LONDON (Reuters) - Britain's Barclays will embark on another restructuring round in the coming months to mitigate the effects of margin pressure from competition in the savings market and another lacklustre performance from its investment bank.

Shares in Barclays fell by as much as 8% in early trading and were 6% lower at 0850 GMT, while rivals Lloyds (LON:LLOY) and NatWest each dipped around 3%, despite Britain's second-largest bank reporting a profit that just beat forecasts.

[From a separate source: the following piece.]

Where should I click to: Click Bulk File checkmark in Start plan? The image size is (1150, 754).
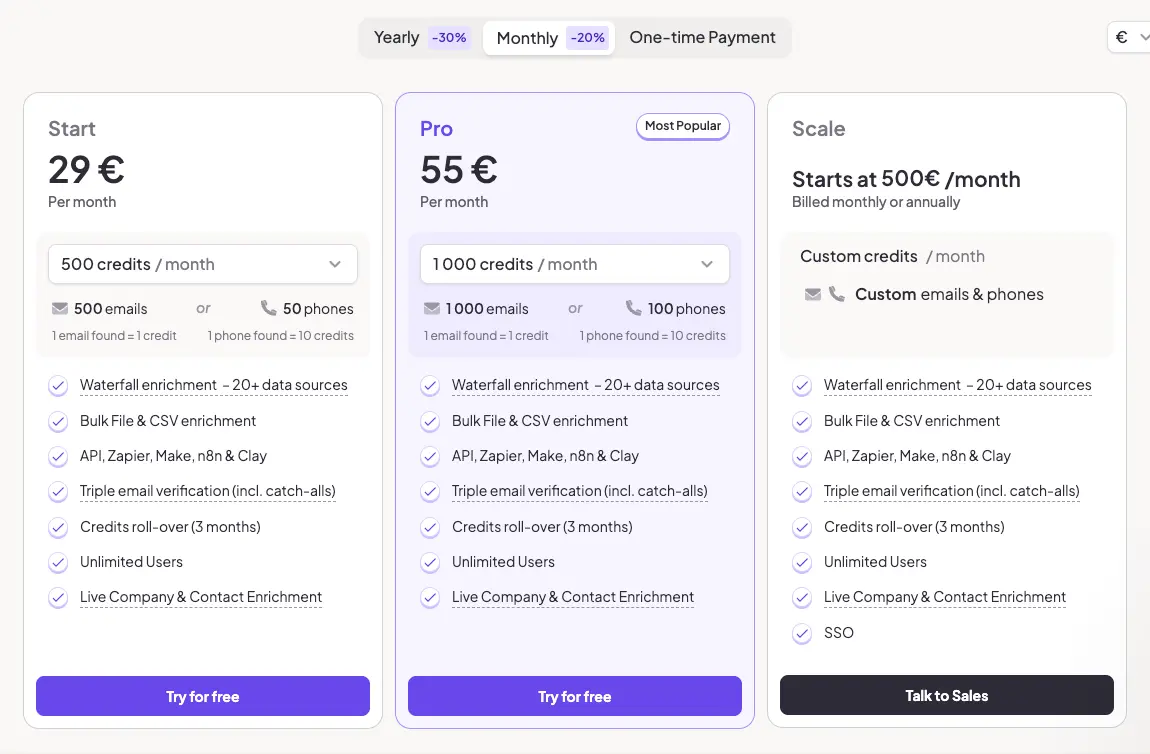click(x=58, y=421)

Facing a downbeat outlook in its home market in particular, Barclays said on Tuesday it was "evaluating material structural cost actions" to help improve returns, which could incur hefty charges as soon as the fourth quarter of this year.

"These results are likely to lower market expectations further for UK banks, and we see a negative read-across for Lloyds and NatWest," banking analysts at JPMorgan said.

Chief Executive C. S. Venkatakrishnan told reporters on a conference call that Barclays would look for efficiencies in different parts of the bank, without giving details.

Barclays kicked off a strategy review earlier this year aimed at reviving its share price and has already started trimming costs, including cutting hundreds of jobs, while Reuters reported it is exploring options for its payments unit.

A series of Barclays restructurings since the 2008 financial crisis have included cost cuts, asset sales and strategy tweaks.

INCOME DROP

Barclays reported pre-tax profit for the July-September period of 1.9 billion pounds ($2.33 billion), down from 2 billion pounds a year ago but above a consensus analyst forecast of 1.77 billion pounds.

Barclays reported a 6% drop in income at its investment bank, following similarly poor half-year results in July.

Revenue in its traditionally strong fixed income, currency and commodities division fell 13% as falling market volatility dampened clients' enthusiasm for trading.

That was worse than the showings for the same business at Wall Street rivals which reported earnings earlier this month.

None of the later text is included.